→ Arbeitsanweisungen:
1) Fasse den Text über Abschreibungen in zwei Sätzen zusammen.
2) Gib bitte aus dem Text über Abschreibungen die Stelle von „Bei der Mietenkalkulation“ bis einschließlich „bei 10 Prozent.“ wortgetreu wieder.

→ Textauszug:
============================================================
Im betrieblichen Rechnungswesen werden hierunter gemeinhin gleichermaßen planmäßige sowie außerplanmäßige Wertminderungen von Vermögensgegenständen verstanden. Derartige Wertminderungen können sowohl durch technische, wirtschaftliche oder rechtliche Ursachen bedingt sein. Insbesondere in den einzelnen Teilbereichen der Immobilienwirtschaft trägt die Abschreibung faktisch letztlich dem Umstand Rechnung, dass Bauwerke abgenutzt werden und daher mit einer zeitlich beschränkten Nutzungsdauer gerechnet werden muss.
Die Vornahme einer Abschreibung erfolgt insbesondere mit dem Zweck, im Rahmen einer ordnungsgemäßen Buchhaltung, die Abnutzung einzelner Vermögensgegenstände als Kosten zu erfassen. Eine vorgenommene Abschreibung kann steuerrechtlich in der Regel etwa als Betriebsausgabe, häufig spezifisch dort auch Absetzung für Abnutzung (AfA) genannt, zu erfassen sein. Die erstmalige Abschreibung wird regelmäßig zum Zeitpunkt der Betriebsbereitschaft des jeweiligen Vermögensgegenstands vorzunehmen sein. Eine Berechnung der konkret vorzunehmenden Abschreibung erfolgt grundsätzlich monatsgenau, d. h. bei einer Anschaffung während des laufenden Jahres kommt regelmäßig allenfalls eine entsprechende anteilige Berechnung in Betracht.
Bei der Mietenkalkulation im Rahmen der Wirtschaftlichkeitsberechnung nach der II. Berechnungsverordnung für Wohngebäude wird eine 100-jährige Nutzungsdauer unterstellt, was zu einem linearen Abschreibungssatz von 1 Prozent führt. Dieser Satz erhöht sich für Einrichtungen und Gegenstände, die erfahrungsgemäß in kürzeren Zeitabschnitten erneuert werden müssen. So liegen etwa die Sätze für Zentralheizung und Einbaumöbel bei 4 Prozent, für Hausantennen oder gemeinschaftliche, maschinelle Wascheinrichtungen bei 10 Prozent.
============================================================
→ Gesammelte Daten:
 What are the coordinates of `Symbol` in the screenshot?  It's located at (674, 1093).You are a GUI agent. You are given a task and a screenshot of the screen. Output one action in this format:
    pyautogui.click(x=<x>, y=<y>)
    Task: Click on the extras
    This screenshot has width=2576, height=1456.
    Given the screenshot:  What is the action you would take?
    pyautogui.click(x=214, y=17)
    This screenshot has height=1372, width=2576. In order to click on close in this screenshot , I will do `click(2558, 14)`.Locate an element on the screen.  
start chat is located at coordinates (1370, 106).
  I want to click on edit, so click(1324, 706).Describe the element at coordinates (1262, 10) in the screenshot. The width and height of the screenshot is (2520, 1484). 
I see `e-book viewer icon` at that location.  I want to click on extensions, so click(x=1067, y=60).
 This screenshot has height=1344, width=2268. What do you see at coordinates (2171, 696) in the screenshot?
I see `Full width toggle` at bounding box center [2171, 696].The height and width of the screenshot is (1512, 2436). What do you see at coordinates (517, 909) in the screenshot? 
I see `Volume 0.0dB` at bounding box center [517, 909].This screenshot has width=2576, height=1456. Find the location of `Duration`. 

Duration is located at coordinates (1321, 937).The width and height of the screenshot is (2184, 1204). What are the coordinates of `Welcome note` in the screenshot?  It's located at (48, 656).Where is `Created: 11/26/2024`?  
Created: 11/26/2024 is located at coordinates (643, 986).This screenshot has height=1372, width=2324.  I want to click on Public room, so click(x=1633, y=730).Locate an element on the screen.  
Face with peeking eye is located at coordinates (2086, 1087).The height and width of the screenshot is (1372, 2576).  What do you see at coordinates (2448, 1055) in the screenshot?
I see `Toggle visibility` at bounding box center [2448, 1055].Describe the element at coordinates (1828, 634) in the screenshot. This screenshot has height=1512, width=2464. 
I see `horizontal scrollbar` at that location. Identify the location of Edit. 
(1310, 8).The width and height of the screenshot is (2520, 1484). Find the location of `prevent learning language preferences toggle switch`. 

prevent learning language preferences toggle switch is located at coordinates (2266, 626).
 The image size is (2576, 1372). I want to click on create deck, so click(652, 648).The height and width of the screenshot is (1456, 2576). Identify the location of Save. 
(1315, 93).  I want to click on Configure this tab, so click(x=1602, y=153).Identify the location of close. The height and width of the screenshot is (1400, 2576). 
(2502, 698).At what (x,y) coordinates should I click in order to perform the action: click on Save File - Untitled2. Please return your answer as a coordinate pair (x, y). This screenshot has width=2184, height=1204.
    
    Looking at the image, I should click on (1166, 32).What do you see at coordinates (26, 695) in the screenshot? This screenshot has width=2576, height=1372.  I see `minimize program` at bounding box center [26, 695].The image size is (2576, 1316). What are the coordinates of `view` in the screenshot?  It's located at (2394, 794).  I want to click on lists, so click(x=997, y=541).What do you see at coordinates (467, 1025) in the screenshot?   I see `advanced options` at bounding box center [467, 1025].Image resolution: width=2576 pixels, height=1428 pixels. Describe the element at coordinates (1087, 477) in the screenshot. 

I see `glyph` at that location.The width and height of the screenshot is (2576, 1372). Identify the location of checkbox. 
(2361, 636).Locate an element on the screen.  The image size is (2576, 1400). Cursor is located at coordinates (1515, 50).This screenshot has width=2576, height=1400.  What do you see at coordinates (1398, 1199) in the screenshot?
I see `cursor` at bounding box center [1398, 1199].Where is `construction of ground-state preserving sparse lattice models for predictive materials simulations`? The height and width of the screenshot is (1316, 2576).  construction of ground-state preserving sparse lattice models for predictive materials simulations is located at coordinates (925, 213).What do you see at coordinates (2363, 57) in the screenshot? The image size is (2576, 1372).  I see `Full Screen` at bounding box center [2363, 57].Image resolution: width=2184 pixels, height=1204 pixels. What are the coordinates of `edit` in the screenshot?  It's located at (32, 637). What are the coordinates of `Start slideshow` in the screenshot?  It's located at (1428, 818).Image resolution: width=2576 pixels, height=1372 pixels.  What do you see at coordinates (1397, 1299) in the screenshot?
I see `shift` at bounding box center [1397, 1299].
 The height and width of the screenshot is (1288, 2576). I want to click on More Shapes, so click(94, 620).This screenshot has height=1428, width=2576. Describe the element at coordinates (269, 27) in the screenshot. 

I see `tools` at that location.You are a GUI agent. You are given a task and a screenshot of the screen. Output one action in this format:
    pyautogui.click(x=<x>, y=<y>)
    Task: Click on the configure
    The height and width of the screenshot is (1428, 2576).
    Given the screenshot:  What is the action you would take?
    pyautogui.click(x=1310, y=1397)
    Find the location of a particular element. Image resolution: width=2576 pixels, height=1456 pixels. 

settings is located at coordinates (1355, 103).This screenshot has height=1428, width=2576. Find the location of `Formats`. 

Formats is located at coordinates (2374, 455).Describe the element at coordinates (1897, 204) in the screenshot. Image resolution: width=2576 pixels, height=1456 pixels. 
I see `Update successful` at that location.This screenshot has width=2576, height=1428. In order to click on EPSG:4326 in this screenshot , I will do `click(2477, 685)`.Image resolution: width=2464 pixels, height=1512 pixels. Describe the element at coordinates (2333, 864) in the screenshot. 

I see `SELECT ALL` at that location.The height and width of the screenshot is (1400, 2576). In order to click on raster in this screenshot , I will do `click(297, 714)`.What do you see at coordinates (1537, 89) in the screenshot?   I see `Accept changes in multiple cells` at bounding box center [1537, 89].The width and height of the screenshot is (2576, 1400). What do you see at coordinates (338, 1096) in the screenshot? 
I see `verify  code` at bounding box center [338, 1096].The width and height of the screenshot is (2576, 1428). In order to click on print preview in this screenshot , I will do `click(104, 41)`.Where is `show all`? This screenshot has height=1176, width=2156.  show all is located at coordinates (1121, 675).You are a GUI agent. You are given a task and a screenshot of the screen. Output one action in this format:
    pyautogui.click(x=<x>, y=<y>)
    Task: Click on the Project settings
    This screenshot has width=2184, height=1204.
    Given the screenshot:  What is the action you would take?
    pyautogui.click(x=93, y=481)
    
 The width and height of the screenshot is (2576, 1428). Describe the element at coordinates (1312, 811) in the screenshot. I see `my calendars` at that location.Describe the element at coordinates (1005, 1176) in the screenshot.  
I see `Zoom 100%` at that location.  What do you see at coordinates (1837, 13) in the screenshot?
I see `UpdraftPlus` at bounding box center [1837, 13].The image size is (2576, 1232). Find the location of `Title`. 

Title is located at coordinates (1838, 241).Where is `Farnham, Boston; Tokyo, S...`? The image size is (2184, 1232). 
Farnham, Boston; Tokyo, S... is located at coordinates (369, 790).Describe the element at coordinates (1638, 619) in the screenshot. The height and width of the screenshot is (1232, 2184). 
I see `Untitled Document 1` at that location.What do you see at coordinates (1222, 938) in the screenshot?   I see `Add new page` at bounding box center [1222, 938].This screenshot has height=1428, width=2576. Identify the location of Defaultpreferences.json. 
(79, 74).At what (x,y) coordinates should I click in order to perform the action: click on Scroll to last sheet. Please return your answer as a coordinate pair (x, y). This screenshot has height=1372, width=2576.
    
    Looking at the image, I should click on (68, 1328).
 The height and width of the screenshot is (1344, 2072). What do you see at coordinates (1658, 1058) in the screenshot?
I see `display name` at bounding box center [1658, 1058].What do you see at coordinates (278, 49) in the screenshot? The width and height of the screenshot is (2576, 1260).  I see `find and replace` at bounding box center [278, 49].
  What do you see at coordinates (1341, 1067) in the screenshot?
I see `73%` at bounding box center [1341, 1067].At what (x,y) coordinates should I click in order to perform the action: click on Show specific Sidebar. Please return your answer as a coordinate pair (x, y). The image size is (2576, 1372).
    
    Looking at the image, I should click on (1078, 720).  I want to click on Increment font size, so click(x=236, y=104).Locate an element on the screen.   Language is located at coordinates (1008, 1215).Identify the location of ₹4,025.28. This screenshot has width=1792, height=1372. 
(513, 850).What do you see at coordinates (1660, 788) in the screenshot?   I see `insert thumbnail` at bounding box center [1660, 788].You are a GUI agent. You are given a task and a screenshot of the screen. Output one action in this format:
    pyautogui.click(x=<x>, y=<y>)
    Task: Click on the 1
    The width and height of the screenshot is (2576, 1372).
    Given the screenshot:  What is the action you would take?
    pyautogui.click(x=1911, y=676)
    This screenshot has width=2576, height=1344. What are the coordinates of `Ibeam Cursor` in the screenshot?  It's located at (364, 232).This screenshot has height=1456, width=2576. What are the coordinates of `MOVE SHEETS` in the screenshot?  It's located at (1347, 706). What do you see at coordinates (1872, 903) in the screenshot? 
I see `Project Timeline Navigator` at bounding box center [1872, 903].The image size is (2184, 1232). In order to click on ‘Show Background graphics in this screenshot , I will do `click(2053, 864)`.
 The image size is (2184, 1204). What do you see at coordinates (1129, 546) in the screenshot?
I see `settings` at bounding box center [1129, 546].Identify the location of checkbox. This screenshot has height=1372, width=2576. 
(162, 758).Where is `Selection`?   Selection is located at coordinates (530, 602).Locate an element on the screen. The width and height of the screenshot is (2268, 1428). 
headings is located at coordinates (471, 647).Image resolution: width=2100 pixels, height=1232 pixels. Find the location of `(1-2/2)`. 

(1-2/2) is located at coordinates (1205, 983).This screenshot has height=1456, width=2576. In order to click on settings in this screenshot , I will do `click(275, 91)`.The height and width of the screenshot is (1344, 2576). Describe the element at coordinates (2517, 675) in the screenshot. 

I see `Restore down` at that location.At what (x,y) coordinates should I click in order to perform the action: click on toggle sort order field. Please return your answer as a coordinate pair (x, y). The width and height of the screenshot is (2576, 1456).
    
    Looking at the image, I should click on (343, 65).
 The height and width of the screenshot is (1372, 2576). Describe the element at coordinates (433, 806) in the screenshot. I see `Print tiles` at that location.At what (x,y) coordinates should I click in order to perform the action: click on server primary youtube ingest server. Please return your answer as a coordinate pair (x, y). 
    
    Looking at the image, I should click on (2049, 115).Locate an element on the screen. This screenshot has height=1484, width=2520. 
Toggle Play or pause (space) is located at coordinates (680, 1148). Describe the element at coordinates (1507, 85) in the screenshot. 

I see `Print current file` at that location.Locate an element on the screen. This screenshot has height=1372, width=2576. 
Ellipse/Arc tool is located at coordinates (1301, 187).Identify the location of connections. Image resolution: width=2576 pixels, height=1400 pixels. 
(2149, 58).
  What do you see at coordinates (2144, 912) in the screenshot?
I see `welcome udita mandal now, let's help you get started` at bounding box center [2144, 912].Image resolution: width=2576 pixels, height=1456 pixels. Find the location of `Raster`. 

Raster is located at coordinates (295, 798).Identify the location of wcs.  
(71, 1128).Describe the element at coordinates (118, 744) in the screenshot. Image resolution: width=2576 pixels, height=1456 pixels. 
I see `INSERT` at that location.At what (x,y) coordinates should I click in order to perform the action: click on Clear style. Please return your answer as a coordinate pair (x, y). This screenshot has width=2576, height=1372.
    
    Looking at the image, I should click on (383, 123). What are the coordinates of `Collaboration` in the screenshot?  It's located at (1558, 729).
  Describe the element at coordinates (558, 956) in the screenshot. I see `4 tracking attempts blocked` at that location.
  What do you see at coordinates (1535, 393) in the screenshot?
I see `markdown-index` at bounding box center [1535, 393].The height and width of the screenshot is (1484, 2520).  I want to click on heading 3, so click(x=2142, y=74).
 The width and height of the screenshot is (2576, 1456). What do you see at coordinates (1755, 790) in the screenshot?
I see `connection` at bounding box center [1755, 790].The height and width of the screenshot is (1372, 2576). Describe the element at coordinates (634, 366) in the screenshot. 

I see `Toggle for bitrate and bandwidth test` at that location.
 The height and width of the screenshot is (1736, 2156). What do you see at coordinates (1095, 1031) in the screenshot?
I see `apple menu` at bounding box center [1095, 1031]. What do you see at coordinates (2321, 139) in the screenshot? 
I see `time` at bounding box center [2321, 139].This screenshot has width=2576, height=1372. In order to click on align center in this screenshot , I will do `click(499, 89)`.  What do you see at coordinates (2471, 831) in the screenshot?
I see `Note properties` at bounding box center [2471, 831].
============================================================
→ Ergebnisse der Übung:
1) Im betrieblichen Rechnungswesen bezeichnet Abschreibung planmäßige und außerplanmäßige Wertminderungen von Vermögensgegenständen, mit denen deren Abnutzung als Kosten erfasst wird und die steuerrechtlich meist als Betriebsausgabe bzw. Absetzung für Abnutzung (AfA) gelten. Für Wohngebäude unterstellt die II. Berechnungsverordnung eine 100-jährige Nutzungsdauer und damit einen linearen Satz von 1 Prozent, der für kürzer genutzte Einrichtungen höher liegt, etwa bei 4 Prozent für Zentralheizung und Einbaumöbel oder 10 Prozent für Hausantennen.

2)
Bei der Mietenkalkulation im Rahmen der Wirtschaftlichkeitsberechnung nach der II. Berechnungsverordnung für Wohngebäude wird eine 100-jährige Nutzungsdauer unterstellt, was zu einem linearen Abschreibungssatz von 1 Prozent führt. Dieser Satz erhöht sich für Einrichtungen und Gegenstände, die erfahrungsgemäß in kürzeren Zeitabschnitten erneuert werden müssen. So liegen etwa die Sätze für Zentralheizung und Einbaumöbel bei 4 Prozent, für Hausantennen oder gemeinschaftliche, maschinelle Wascheinrichtungen bei 10 Prozent.